Every qualified applicant who has already applied for a marijuana retail store license in Maine’s biggest city will probably get one.

On Monday, the Portland City Council voted 5-3 in favor of licensing almost everyone who applied in the first round of city licensing, so long as they meet the city’s general eligibility requirements. That means Portland could have as many as 34 cannabis retailers, more per capita than Denver, Colo., instead of the 20 stores written into the city’s marijuana regulations.

The council also voted to relax its eligibility requirements to make it easier for applicants who have been more than a month late on a city fee or tax in the last five years or fell behind on a city tax or fee during the COVID-19 pandemic to qualify to seek retail licensing.

“People make mistakes and you move on,” said Mayor Kate Snyder.

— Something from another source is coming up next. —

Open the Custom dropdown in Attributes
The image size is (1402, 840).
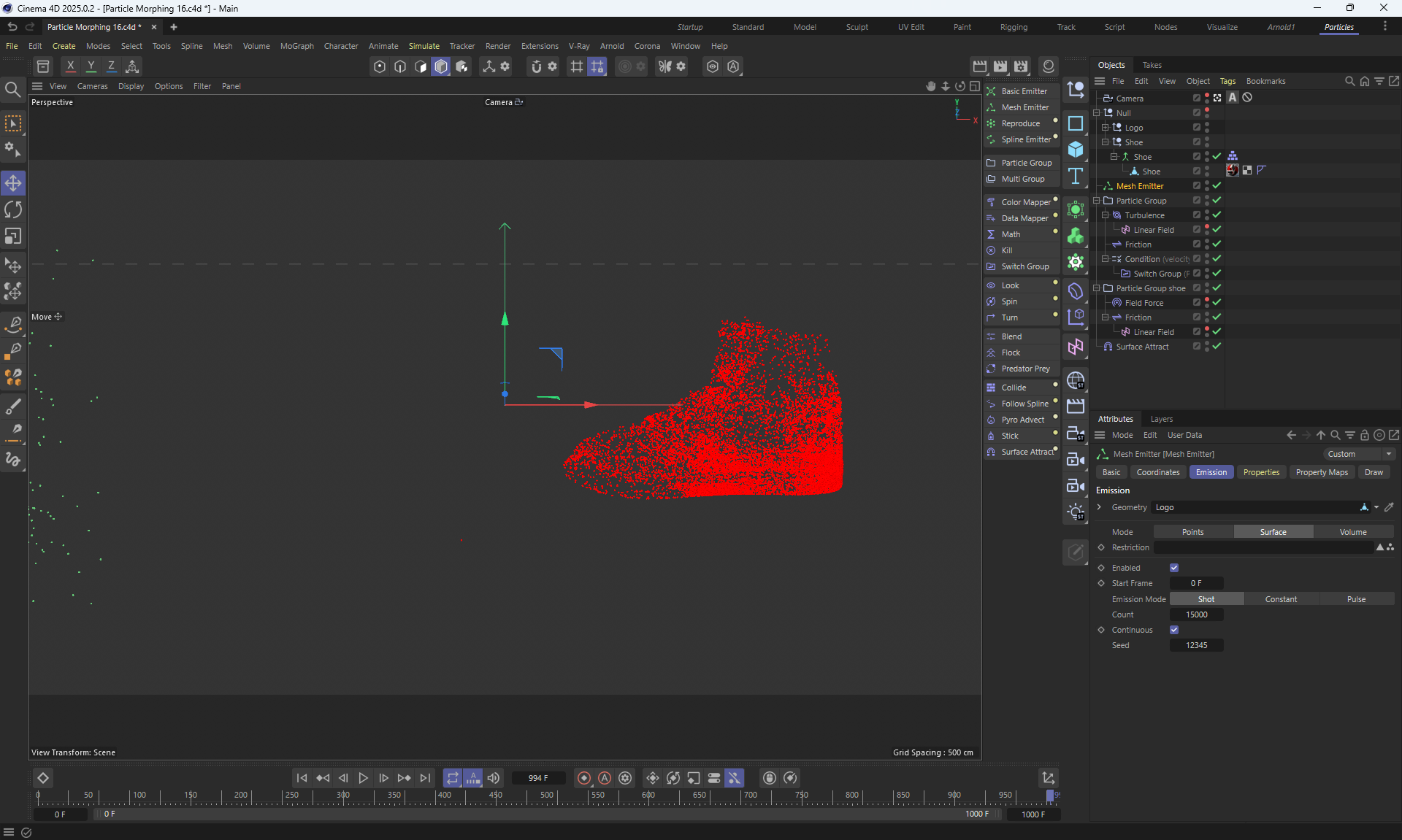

The council decided to ease its 20-store cap limit right now so it wouldn’t have to decide how to amend its complex scoring matrix, which was intended to award the city’s limited number of retail licenses to the most qualified candidates, after a judge sided with an out-of-state applicant that claimed the matrix was unconstitutional.

The applicant, Wellness Connection of Maine, has been operating in Portland since 2011 but is owned by an out-of-state investor controlled by a multinational giant, Acreage Holdings. Wellness already runs four of the state’s eight medical dispensaries, including its flagship on Congress Street, but wants to jump into the recreational side of the business now.


The council went into its Monday meeting considering three options: Eliminate the parts of the retail scoring matrix that favored state residents but leave the rest of the rubric intact, give every qualified applicant a retail license, or establish a lottery that would divvy up the 20 available retail licenses among the field of qualified applicants by chance.

Councilors were divided over their reasons for supporting the different options – some liked the idea of giving everybody a license because it might help the city avoid another lawsuit from a rejected applicant that would further slow the opening of a retail market in Portland, while others said awarding licenses by chance through a lottery would be the best way to fend off lawsuits.

Councilor Tae Chong lamented that suspending the cap during the first round would contradict the advice that city staff received during a visit to Denver, Colorado, the biggest city in the first state to legalize recreational marijuana. Denver officials warned Maine that it was better to go slow, and issue fewer licenses than needed, than to go to fast and flood the city with retailers.

But Councilor Jill Duson said she liked the idea of giving everybody in the first round a license because it would guarantee that most of the stores that open in Portland would be using a business plan based on the city’s retail scoring matrix, even if one part of it was eliminated due to the Wellness Connection lawsuit.

“They put on the lipstick we told them to,” Duson quipped.

Both the state and its biggest city tried to give Mainers a boost in the race to cash in on the state’s lucrative cannabis industry. But the industry’s biggest player, Wellness Connection of Maine, has twice gone to court in an attempt to get a judge to toss the locals-only language from the state’s law and the city’s retail license scoring system.


In both cases, the governments being sued agreed to abandon the locals licensing preferences if Wellness would drop the lawsuits.

The city received 43 initial retail store applications, but only three quarters were deemed eligible for consideration. The rest were thrown out for not having a conditional state license, being more than a month late on a local tax or fee over the last five years, an unresolved land-use violation or wanting to open a shop too close to a school or in the wrong zone.

The courts have struck down residency requirements on constitutional grounds before, but not in the marijuana industry, which still violates federal law. Other legal states such as Colorado and Oregon have abandoned resident-only licensing mandates for policy reasons, not legal ones. Alaska’s residency requirement, however, remains intact.

It is unclear how the council’s vote may impact the upcoming marijuana licensing referendum question, which, if passed, gets rid of the license cap altogether and shrinks the buffer between stores from 250 to 100 feet. Monday’s vote suspended the cap for the first round, but didn’t abolish it – the number of stores allowed will go back down to 20 as stores close or leave.